- INSTRUCTIONS FOR THE TASK:
Duplicate every one of the rows below, reproducing each line character for character.

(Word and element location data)
----

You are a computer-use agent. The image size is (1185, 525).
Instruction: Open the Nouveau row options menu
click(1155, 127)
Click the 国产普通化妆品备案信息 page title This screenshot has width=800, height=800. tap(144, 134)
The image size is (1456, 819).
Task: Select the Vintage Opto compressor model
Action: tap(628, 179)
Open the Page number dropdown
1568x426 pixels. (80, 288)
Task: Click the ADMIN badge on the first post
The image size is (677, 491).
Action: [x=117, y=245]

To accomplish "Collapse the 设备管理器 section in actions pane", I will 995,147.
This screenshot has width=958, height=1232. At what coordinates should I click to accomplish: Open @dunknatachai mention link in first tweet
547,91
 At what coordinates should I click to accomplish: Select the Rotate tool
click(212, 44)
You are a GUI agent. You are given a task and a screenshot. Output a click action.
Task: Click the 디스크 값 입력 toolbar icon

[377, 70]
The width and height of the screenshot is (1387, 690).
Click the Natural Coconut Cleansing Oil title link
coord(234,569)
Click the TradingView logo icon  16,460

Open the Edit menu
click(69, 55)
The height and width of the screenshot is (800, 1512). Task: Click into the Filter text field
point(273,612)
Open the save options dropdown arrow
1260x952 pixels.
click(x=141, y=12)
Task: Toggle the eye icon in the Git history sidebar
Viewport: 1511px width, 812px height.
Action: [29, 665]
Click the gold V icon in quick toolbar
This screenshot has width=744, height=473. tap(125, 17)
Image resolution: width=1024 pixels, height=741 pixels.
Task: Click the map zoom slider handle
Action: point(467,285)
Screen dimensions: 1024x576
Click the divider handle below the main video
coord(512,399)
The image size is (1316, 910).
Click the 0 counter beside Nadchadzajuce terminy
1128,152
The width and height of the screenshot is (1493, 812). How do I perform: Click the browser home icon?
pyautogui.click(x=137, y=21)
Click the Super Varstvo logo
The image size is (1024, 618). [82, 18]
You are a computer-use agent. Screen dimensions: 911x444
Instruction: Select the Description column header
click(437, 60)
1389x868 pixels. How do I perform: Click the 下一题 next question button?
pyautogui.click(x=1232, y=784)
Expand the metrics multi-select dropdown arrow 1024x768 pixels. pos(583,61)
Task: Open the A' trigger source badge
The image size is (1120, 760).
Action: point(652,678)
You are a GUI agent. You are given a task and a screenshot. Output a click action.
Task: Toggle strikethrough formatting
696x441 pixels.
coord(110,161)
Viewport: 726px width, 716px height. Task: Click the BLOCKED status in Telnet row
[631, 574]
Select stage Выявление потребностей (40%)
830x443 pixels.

----

- EXERCISE OUTPUT:
You are a computer-use agent. The image size is (1185, 525).
Instruction: Open the Nouveau row options menu
click(1155, 127)
Click the 国产普通化妆品备案信息 page title This screenshot has width=800, height=800. tap(144, 134)
The image size is (1456, 819).
Task: Select the Vintage Opto compressor model
Action: tap(628, 179)
Open the Page number dropdown
1568x426 pixels. (80, 288)
Task: Click the ADMIN badge on the first post
The image size is (677, 491).
Action: [x=117, y=245]

To accomplish "Collapse the 设备管理器 section in actions pane", I will 995,147.
This screenshot has width=958, height=1232. At what coordinates should I click to accomplish: Open @dunknatachai mention link in first tweet
547,91
 At what coordinates should I click to accomplish: Select the Rotate tool
click(212, 44)
You are a GUI agent. You are given a task and a screenshot. Output a click action.
Task: Click the 디스크 값 입력 toolbar icon

[377, 70]
The width and height of the screenshot is (1387, 690).
Click the Natural Coconut Cleansing Oil title link
coord(234,569)
Click the TradingView logo icon  16,460

Open the Edit menu
click(69, 55)
The height and width of the screenshot is (800, 1512). Task: Click into the Filter text field
point(273,612)
Open the save options dropdown arrow
1260x952 pixels.
click(x=141, y=12)
Task: Toggle the eye icon in the Git history sidebar
Viewport: 1511px width, 812px height.
Action: [29, 665]
Click the gold V icon in quick toolbar
This screenshot has width=744, height=473. tap(125, 17)
Image resolution: width=1024 pixels, height=741 pixels.
Task: Click the map zoom slider handle
Action: point(467,285)
Screen dimensions: 1024x576
Click the divider handle below the main video
coord(512,399)
The image size is (1316, 910).
Click the 0 counter beside Nadchadzajuce terminy
1128,152
The width and height of the screenshot is (1493, 812). How do I perform: Click the browser home icon?
pyautogui.click(x=137, y=21)
Click the Super Varstvo logo
The image size is (1024, 618). [82, 18]
You are a computer-use agent. Screen dimensions: 911x444
Instruction: Select the Description column header
click(437, 60)
1389x868 pixels. How do I perform: Click the 下一题 next question button?
pyautogui.click(x=1232, y=784)
Expand the metrics multi-select dropdown arrow 1024x768 pixels. pos(583,61)
Task: Open the A' trigger source badge
The image size is (1120, 760).
Action: point(652,678)
You are a GUI agent. You are given a task and a screenshot. Output a click action.
Task: Toggle strikethrough formatting
696x441 pixels.
coord(110,161)
Viewport: 726px width, 716px height. Task: Click the BLOCKED status in Telnet row
[631, 574]
Select stage Выявление потребностей (40%)
830x443 pixels.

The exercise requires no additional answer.